Pooled SVR and drop-out rates with 95% confidence intervals (CIs) were calculated using the DerSimonian and Laird random-effects model. Publication bias was assessed using the rank correlation test of Begg and Mazumdar and the regression asymmetry test of Egger.

How were differences between studies investigated?

Heterogeneity was assessed using the Cochran Q test and the I-squared statistic.
Potential sources of heterogeneity were discussed. Summary estimates were calculated for some subgroups. Meta-regression was used to examine the influence of a range of variables on the summary estimates. The analyses were repeated using a fixed-effect model.

Twelve studies (n=102) were included: one non-randomised controlled trial (n=14) and 11 cohort studies (6 prospective and 5 retrospective). The sample size ranged from 3 to 14.

Nine studies evaluated IFN alone and three evaluated IFN plus ribavirin.

The overall pooled SVR rate was 18% (95% CI: 7, 29; range: 5 to 50) and the drop-out rate was 35% (95% CI: 20, 50; range: 4 to 88) Significant heterogeneity was observed for both analyses (SVR: Q statistic, p=0.08 and I-squared 45%; drop-out rate: p=0.0014 and I-squared 76%).

Overall, 39 patients (38%) dropped out. The reasons for withdrawal were graft dysfunction (n=28; 72%), fever or flu-like symptoms (n=5; 5%), sepsis (n=2; 2%) and depression, encephalopathy and haematological changes (n=1 for each).

There was no evidence of significant publication bias (p-values ranged from 0.266 to 0.150 for Begg’s test and from 0.099 to 0.105 for Egger’s test). The results of the subgroup and meta-regression analyses were also reported.

IFN-based treatments after renal transplant have poor efficacy and safety. There is a need for safer and more effective treatments.

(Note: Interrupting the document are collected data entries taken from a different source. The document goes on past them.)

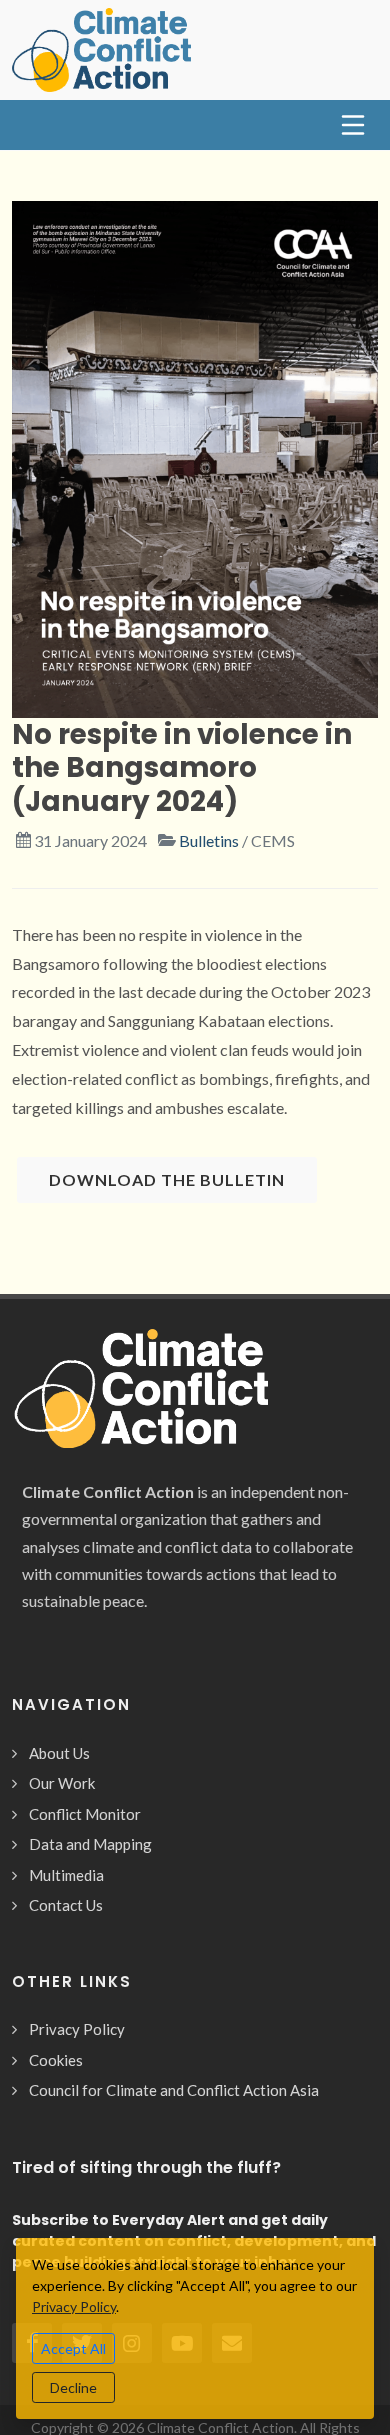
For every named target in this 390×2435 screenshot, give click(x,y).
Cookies (56, 2060)
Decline (73, 2387)
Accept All (73, 2348)
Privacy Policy (77, 2029)
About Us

The review addressed a clear question with clear inclusion criteria. Several relevant sources were searched and non-English language reports were eligible, but no attempts were made to minimise publication bias. The potential for publication bias was assessed and none was found. Methods were used to minimise reviewer error and bias in the selection of studies and extraction of data. Study validity was not assessed and several studies were retrospective in design, so the results from these studies and any synthesis might not be reliable. The data were pooled using meta-analyses. However, there was significant heterogeneity between the studies for both primary outcomes, which could indicate that pooling the data was not appropriate. The authors acknowledged the limitations of the evidence in their discussion. The authors’ conclusions reflect the limited evidence from a small number of observational studies. Their recommendations about the need for further research appear justified.

Practice: The authors stated that clinicians need to balance the benefits of IFN treatment after renal transplant against the risk of graft rejection.

Research: The authors stated the need for more effective and safer treatments for renal transplant patients with HCV.

Project Glomerulonephritis.

This is a critical abstract of a systematic review that meets the criteria for inclusion on DARE. Each critical abstract contains a brief summary of the review methods, results and conclusions followed by a detailed critical assessment on the reliability of the review and the conclusions drawn.